» **ЧТО НУЖНО СДЕЛАТЬ**
Подхватите, пожалуйста, отрывок о здравоохранении и продолжите его сразу после последнего предложения.

» **ПОКАЗАННЫЙ ОТРЫВОК**
+ + + +

Наделали федеральных центров, напихали туда аппаратуры за колоссальные деньги, но это, знаете, как бриллианты в ушах, а при этом грязные и рваные трусы. Может быть, трусы поменяем сначала, не до бриллиантов сейчас? Первичной помощи у нас нет вообще. Была бы она – может, и не нужны были бы эти центры, куда идут, пытаясь компенсировать недостаток первичного звена, отсутствие профилактики и правильного лечения.
– Как относитесь к закрытию больниц?
– Абсолютно правильное решение. Несчастные нищие стационары, один туалет на этаже, шести-восьмиместные палаты, забитые бабушками... Я согласен, бабушкам надо лежать, но не там. Должны быть социальные госпитали, дома престарелых, хосписы... Почему у нас больница – хоспис, богадельня и все что угодно, только не больница? Давайте разделим! Печатников молодец, что все это затеял, подставился, но пошел вперед, и этим вызывает мое колоссальное уважение. Я не знаю, рискнул бы я, а он молодец, я даже ему завидую. Худо-бедно, он сдвинул эту массу. Опять же насчет платно-бесплатно: несправедливо, когда одна и та же сумма отпускается на рыло – и на бабушку, и на ребенка, и на олигарха. Для бабушки и ребенка медицина должна быть бесплатной, у активной массы населения бесплатен должен быть только самый минимум – скорая помощь и острые случаи, прочее – платно в разумных пределах, и вот эти вырученные деньги позволят обеспечивать лечением неимущие слои населения.

+ + + +

» **ИЗВЛЕЧЁННЫЕ ДАННЫЕ**
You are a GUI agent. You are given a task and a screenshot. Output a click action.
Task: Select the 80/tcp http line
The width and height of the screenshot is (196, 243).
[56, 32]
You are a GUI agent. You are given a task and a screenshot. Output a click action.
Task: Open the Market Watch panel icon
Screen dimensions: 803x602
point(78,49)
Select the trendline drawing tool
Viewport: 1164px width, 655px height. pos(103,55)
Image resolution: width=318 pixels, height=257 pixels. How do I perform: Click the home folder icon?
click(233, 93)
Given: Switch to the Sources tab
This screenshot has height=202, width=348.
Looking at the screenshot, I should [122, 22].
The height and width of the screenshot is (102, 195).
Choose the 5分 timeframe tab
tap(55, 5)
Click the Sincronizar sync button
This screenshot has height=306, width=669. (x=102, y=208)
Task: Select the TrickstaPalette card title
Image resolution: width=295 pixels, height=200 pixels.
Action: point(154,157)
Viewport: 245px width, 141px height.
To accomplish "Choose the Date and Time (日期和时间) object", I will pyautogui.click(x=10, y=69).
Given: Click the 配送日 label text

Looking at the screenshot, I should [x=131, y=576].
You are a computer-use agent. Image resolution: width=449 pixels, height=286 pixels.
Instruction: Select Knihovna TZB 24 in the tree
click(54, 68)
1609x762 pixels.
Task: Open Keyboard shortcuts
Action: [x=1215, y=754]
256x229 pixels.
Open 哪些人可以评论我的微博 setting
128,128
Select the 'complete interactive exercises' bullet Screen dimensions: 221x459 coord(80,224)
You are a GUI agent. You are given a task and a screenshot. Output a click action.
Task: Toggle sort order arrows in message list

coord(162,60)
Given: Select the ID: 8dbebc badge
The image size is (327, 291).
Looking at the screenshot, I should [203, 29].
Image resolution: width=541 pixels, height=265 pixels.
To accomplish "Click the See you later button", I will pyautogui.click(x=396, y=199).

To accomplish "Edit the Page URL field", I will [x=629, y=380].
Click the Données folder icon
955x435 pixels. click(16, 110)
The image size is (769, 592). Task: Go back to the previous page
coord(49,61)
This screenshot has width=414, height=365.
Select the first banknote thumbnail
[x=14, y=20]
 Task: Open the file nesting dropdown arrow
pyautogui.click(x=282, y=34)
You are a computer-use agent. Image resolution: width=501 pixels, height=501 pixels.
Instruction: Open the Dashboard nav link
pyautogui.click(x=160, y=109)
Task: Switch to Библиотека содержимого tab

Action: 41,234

+ + + +

» **ОТВЕТ НА ЗАДАНИЕ**
– Вашими бы устами... «Чудище обло, озорно, огромно, стозевно и лаяй». Что, кстати, делаете в Общественной палате?
– Да все тешу свою наивную мечту изменить мир к лучшему. Не оправдывает она своего назначения – заседания, эксперты, общеизвестные истины вслух, короче бла-бла-бла и никакого реального дела. Мне очень понравилась идея Михаила Прохорова – давайте независимо от партийной принадлежности объединим умных и честных людей на построение чего-то хорошего. Он позвал меня в свою «Гражданскую платформу», я член федерального совета. Хотя мои политические взгляды кого-то удивят – я не люблю демократию вообще, а демократию для России считаю просто опасной вещью.
– Да какая в России демократия – причудливая смесь из охлократии и тоталитаризма... Лучше скажите, доктор, как вам удается, перешагнувши пенсионный рубеж, так молодо выглядеть?
– Я отчаянный романтик, холерик и идеалист с нотками шизоаффективного расстройства – такой коктейль придает молодости. Плюс генетика, плюс спортом всю жизнь занимаюсь. Я очень эмоциональный человек, люблю запахи, цветы, горы, снегоходы, купаться зимой... Очень люблю импрессионистов, поэзию, любимый поэт – Гумилев, обожаю Шекспира и Бродского, Лермонтов мне близок (а Пушкина не люблю как человека). Очень люблю искать на свою голову приключения, и мне это удается, весь экстрим – мой. Я ведь расчетливо безумства творю – разгоняю годы. Иногда так в падлу бывает, но что делать – встаю и иду.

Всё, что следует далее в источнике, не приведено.